* DE OPDRACHT *
Schrijf het deel van de lijst over dat opent met de regel met "Given: Click the date" en sluit met de regel met "pyautogui.click(x=3, y=662)", beide regels inbegrepen. Neem elke regel letterlijk over.

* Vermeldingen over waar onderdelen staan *
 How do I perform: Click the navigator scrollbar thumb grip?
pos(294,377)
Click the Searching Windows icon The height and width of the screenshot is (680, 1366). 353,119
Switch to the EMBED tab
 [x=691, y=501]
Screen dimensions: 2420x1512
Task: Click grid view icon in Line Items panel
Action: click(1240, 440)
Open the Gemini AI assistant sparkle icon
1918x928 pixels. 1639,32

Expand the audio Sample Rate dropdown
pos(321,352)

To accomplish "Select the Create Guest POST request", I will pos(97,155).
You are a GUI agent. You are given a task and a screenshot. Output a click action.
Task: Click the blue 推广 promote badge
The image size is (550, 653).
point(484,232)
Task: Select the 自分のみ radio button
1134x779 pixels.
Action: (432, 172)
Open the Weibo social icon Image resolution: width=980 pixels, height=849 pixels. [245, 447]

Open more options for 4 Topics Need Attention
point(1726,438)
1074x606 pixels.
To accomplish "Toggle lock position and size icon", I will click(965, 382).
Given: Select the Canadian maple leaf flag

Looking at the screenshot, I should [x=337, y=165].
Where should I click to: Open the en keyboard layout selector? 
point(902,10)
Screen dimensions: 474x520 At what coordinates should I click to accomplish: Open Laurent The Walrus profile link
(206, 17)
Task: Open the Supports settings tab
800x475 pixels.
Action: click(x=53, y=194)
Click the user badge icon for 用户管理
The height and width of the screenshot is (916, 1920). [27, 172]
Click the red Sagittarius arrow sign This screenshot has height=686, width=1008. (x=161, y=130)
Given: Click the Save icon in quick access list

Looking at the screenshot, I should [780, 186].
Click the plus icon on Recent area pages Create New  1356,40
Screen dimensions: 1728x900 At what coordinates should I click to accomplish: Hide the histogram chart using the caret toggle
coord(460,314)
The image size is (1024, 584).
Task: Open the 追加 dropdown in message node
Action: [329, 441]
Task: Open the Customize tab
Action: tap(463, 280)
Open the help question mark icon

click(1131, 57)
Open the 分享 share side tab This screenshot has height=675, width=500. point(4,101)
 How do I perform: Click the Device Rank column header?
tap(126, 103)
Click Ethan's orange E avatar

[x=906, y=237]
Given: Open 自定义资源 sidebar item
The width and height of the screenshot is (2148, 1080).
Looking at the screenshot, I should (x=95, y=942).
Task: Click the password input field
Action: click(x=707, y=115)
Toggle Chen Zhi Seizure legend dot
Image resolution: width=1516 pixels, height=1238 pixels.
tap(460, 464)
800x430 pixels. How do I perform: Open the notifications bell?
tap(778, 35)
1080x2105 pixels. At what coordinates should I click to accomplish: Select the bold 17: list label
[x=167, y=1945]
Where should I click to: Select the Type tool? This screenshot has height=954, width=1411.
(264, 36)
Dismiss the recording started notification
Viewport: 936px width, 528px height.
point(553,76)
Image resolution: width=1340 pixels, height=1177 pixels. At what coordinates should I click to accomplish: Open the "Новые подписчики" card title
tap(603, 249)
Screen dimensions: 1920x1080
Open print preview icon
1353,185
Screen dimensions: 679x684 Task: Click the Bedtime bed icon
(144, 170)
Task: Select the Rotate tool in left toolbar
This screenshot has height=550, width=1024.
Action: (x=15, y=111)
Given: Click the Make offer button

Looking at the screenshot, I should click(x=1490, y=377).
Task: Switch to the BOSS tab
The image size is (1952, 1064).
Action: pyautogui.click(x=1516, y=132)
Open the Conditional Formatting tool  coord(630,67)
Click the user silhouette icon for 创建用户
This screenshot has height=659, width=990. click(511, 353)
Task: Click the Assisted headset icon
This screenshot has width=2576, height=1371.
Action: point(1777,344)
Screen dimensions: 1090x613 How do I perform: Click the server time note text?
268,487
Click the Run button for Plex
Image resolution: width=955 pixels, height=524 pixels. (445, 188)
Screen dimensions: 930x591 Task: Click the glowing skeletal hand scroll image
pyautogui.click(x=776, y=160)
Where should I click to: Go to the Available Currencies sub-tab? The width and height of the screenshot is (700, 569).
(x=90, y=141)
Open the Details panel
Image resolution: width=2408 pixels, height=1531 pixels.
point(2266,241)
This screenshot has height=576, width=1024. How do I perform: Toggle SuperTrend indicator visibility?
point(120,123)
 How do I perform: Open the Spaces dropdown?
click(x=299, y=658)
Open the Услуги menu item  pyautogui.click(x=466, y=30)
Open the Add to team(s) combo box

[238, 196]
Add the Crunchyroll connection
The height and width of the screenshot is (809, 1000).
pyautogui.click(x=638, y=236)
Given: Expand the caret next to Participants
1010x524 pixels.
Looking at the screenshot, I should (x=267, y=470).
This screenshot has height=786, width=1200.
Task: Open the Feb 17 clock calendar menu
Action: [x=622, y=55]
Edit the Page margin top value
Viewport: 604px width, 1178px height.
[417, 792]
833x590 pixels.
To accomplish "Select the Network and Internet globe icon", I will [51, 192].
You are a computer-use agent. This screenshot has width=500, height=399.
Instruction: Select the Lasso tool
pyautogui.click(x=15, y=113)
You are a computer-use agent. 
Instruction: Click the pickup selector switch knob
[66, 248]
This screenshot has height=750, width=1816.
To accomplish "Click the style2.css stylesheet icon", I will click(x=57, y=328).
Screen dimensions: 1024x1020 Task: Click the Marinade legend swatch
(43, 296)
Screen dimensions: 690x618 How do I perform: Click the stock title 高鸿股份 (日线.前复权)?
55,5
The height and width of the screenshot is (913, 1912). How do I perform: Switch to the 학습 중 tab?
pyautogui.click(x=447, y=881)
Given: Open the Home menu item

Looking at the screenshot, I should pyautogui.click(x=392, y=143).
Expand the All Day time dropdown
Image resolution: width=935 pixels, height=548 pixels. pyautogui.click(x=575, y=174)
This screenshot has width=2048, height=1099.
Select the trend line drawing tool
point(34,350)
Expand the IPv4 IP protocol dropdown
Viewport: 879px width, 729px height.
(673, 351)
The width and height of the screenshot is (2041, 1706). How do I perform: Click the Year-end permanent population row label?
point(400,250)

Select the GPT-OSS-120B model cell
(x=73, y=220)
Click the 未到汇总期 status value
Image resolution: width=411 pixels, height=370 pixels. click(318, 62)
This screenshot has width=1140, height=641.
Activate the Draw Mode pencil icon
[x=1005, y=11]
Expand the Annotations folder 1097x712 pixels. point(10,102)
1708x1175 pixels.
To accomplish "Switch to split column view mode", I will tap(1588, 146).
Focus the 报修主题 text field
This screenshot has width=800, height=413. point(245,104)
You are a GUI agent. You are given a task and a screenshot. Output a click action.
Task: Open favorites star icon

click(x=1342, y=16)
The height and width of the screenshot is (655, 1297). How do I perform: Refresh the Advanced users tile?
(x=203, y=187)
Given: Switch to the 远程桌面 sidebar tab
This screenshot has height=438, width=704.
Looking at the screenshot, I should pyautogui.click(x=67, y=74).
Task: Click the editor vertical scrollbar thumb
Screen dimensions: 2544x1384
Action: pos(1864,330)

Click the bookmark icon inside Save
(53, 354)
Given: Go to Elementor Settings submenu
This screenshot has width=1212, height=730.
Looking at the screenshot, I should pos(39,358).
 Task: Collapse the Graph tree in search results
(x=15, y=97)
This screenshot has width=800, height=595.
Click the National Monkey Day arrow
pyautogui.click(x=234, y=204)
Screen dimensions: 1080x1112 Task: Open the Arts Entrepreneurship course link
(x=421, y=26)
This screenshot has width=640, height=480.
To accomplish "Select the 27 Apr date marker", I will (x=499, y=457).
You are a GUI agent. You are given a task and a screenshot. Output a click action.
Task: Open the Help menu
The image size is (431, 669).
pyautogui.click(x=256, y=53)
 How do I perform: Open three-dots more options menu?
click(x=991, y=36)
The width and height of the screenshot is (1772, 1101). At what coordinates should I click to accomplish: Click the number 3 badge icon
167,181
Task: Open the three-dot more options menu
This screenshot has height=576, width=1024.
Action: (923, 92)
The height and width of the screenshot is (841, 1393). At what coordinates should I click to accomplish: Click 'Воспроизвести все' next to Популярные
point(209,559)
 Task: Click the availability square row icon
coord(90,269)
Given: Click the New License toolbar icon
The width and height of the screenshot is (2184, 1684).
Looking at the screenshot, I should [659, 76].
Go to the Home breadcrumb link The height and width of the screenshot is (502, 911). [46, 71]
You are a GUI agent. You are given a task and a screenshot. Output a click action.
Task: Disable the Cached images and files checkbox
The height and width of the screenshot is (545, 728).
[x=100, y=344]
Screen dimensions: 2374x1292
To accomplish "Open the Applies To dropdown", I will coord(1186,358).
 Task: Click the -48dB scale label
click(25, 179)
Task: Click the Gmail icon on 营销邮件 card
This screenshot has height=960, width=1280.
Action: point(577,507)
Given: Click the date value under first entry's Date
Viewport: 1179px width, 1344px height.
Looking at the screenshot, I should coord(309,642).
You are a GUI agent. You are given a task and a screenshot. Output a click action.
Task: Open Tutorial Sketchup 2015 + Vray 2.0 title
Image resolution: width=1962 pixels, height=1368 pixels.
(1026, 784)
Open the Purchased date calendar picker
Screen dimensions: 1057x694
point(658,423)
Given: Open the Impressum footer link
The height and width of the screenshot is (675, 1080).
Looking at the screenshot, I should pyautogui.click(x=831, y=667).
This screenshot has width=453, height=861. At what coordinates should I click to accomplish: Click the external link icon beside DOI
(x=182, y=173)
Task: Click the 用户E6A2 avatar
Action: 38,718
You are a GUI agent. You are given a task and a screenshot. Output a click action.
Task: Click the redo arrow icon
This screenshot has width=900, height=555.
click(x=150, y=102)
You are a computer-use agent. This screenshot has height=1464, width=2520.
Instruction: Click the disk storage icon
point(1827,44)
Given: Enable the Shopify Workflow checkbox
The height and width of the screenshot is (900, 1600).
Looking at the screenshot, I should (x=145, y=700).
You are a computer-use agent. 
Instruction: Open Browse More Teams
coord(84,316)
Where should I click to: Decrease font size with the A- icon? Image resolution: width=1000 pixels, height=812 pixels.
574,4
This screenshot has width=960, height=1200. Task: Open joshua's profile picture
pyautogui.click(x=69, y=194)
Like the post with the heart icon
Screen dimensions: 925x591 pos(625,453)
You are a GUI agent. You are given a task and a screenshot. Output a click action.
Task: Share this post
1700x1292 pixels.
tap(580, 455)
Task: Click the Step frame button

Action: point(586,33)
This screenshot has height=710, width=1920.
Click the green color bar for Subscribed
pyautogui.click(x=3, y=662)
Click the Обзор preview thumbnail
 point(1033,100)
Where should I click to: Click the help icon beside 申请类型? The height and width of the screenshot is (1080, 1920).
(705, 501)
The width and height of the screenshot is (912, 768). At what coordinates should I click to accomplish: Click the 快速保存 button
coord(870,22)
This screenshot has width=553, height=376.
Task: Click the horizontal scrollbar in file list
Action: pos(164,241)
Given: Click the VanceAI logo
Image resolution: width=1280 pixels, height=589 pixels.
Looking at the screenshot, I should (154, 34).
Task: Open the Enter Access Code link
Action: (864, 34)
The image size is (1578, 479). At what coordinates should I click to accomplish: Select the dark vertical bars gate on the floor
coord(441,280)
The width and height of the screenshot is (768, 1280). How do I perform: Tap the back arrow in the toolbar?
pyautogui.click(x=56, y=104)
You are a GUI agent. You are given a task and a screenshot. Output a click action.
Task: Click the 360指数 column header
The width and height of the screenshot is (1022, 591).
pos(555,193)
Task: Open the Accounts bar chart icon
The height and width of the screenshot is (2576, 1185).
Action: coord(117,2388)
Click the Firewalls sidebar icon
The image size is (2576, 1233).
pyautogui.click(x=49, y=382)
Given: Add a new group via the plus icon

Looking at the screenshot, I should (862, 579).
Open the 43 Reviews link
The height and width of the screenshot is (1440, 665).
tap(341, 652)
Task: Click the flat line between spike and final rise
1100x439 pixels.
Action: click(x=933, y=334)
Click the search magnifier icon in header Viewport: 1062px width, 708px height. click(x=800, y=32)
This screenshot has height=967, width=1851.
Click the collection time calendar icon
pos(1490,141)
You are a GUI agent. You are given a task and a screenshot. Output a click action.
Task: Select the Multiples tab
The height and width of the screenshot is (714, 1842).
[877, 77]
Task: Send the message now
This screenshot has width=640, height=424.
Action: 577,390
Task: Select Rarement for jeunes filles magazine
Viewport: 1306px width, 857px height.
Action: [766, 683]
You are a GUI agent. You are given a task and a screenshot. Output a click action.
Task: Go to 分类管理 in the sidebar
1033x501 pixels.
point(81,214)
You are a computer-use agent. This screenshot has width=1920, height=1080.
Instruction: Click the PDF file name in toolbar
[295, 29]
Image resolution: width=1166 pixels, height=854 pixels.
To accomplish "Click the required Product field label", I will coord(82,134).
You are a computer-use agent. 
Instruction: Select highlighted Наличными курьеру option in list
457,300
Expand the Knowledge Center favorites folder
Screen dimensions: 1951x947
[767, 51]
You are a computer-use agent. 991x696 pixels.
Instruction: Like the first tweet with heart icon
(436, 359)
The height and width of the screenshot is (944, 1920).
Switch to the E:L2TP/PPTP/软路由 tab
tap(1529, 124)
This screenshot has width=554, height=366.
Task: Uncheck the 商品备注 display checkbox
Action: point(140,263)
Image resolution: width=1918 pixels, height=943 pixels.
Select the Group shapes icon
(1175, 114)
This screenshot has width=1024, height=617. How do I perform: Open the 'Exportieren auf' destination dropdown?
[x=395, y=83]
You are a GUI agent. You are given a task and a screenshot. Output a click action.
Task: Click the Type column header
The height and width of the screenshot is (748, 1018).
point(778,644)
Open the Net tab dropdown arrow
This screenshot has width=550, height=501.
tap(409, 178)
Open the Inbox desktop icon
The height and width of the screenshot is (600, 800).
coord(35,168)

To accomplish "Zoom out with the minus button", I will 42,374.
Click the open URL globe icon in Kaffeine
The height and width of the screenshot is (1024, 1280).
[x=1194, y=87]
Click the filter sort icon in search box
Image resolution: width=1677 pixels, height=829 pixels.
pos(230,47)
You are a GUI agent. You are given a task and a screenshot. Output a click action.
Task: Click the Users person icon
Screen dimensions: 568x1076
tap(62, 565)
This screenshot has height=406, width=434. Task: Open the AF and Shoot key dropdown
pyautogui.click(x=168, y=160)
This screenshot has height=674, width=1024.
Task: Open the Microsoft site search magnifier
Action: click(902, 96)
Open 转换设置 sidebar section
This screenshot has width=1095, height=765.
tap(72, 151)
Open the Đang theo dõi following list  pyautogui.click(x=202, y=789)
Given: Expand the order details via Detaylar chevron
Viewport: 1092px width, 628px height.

* VOLLEDIG ANTWOORD *
Given: Click the date value under first entry's Date
Viewport: 1179px width, 1344px height.
Looking at the screenshot, I should coord(309,642).
You are a GUI agent. You are given a task and a screenshot. Output a click action.
Task: Open Tutorial Sketchup 2015 + Vray 2.0 title
Image resolution: width=1962 pixels, height=1368 pixels.
(1026, 784)
Open the Purchased date calendar picker
Screen dimensions: 1057x694
point(658,423)
Given: Open the Impressum footer link
The height and width of the screenshot is (675, 1080).
Looking at the screenshot, I should pyautogui.click(x=831, y=667).
This screenshot has width=453, height=861. At what coordinates should I click to accomplish: Click the external link icon beside DOI
(x=182, y=173)
Task: Click the 用户E6A2 avatar
Action: 38,718
You are a GUI agent. You are given a task and a screenshot. Output a click action.
Task: Click the redo arrow icon
This screenshot has width=900, height=555.
click(x=150, y=102)
You are a computer-use agent. This screenshot has height=1464, width=2520.
Instruction: Click the disk storage icon
point(1827,44)
Given: Enable the Shopify Workflow checkbox
The height and width of the screenshot is (900, 1600).
Looking at the screenshot, I should (x=145, y=700).
You are a computer-use agent. 
Instruction: Open Browse More Teams
coord(84,316)
Where should I click to: Decrease font size with the A- icon? Image resolution: width=1000 pixels, height=812 pixels.
574,4
This screenshot has width=960, height=1200. Task: Open joshua's profile picture
pyautogui.click(x=69, y=194)
Like the post with the heart icon
Screen dimensions: 925x591 pos(625,453)
You are a GUI agent. You are given a task and a screenshot. Output a click action.
Task: Share this post
1700x1292 pixels.
tap(580, 455)
Task: Click the Step frame button

Action: point(586,33)
This screenshot has height=710, width=1920.
Click the green color bar for Subscribed
pyautogui.click(x=3, y=662)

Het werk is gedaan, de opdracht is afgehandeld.